Nel carteggio compaiono anche alcune poesie che Libero de Libero pubblicherà inedite su “Mercurio” diretto da Alba de Cespedes, ma non è un’interruzione del dialogo, solo un parlare per immagini, un capirsi in versi:
Io dico che l’estate durerà
nella nuvola fatua dei tuoi occhi,
nell’azzurra vacanza del mio giorno:
io dico che l’estate è superba
della tua bionda chioma,
quella sua dolce piega è un mio pensiero.
A tua lode mi fa carezze un’aria
e quanto da te colsi è stato un furto:
ma la spiga ormai secca che tu sei,
della mia estate è una bella bugia.
Il carteggio è in realtà utile a carpire il lavorìo del poeta sui versi, perché questi citati appartengono a uno dei testi raccolti nel 1962 in Sono uno di voi (Mondadori), mentre nella lettera di de Libero dell’agosto 1946 i versi della stessa poesia hanno differenze sostanziali: il tempo li caricherà, sì, di accuratezza e acutezza, ma anche di pessimismo. È quando descrive i propri luoghi ciociari che la poesia de liberiana si carica di ombre, presenze, di storia. Come in questi versi inviati alla de Céspedes nel 1946 e poi confluiti in Banchetto (Mondadori) nel 1949:
Trepidi passi di persone ascolto,
mai stanche di aprire e chiudere porte,
il vento delle vesti continua a frusciare
per le stanze, convegno di sedie ormai.
La mia notte ciociara scalpita talora
di segreti cavalli, boschi in agguato,
e so chi sei tu che mi scuoti con fragile tosse (…).

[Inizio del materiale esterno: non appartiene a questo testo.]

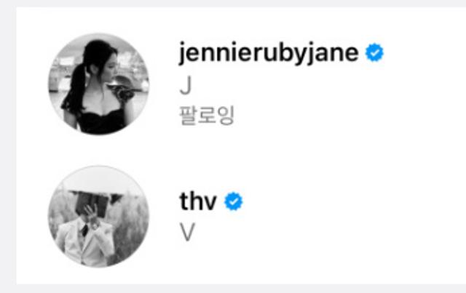This screenshot has height=293, width=466.
Task: Click the letters 'th' in the thv handle
Action: 189,201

Libero de Libero è un uomo particolarmente sensibile, si direbbe un ritrattista, e un protagonista assoluto della vita culturale romana dagli Anni Trenta ai Sessanta: poeta, drammaturgo, sceneggiatore, romanziere, critico d’arte. “A me affascina la sua capacità descrittiva – confessa la Spera al Tascabile –. Quelle descrizioni di Roma sono un anticipo de La grande bellezza di Sorrentino. La Roma violata dai bombardamenti a San Lorenzo… bisognerebbe farne un libro a sé”. Già, ma de Libero è stato dimenticato. “Ho seguito le alterne vicende delle antologie novecentesche – continua la Spera – si tratta di operazioni editoriali datate, bisognose di un aggiornamento. Ho una sensazione: quell’apprezzamento di Contini molto precoce ha bloccato la ricezione dell’opera di de Libero dagli Anni Settanta. Contini scrisse giustamente che de Libero non era da collocare nell’ermetismo, ma ne fece un cane sciolto. La sua poesia si muove su un doppio registro: da una parte le origini, tema raffinato e biografico, mai folkloristico, dall’altro il surrealismo, molto criptico, sincopato, vicino all’ermetismo. Come la De Céspedes: non può essere avvicinata al neorealismo, a Morante, Moravia, così è rimasta solitaria. Almeno fino ai Meridiani Mondadori. Ma il lavoro di de Libero resta di altissimo profilo poetico”. La questione era emersa proprio nei giorni dell’incontro tra de Libero e Valery.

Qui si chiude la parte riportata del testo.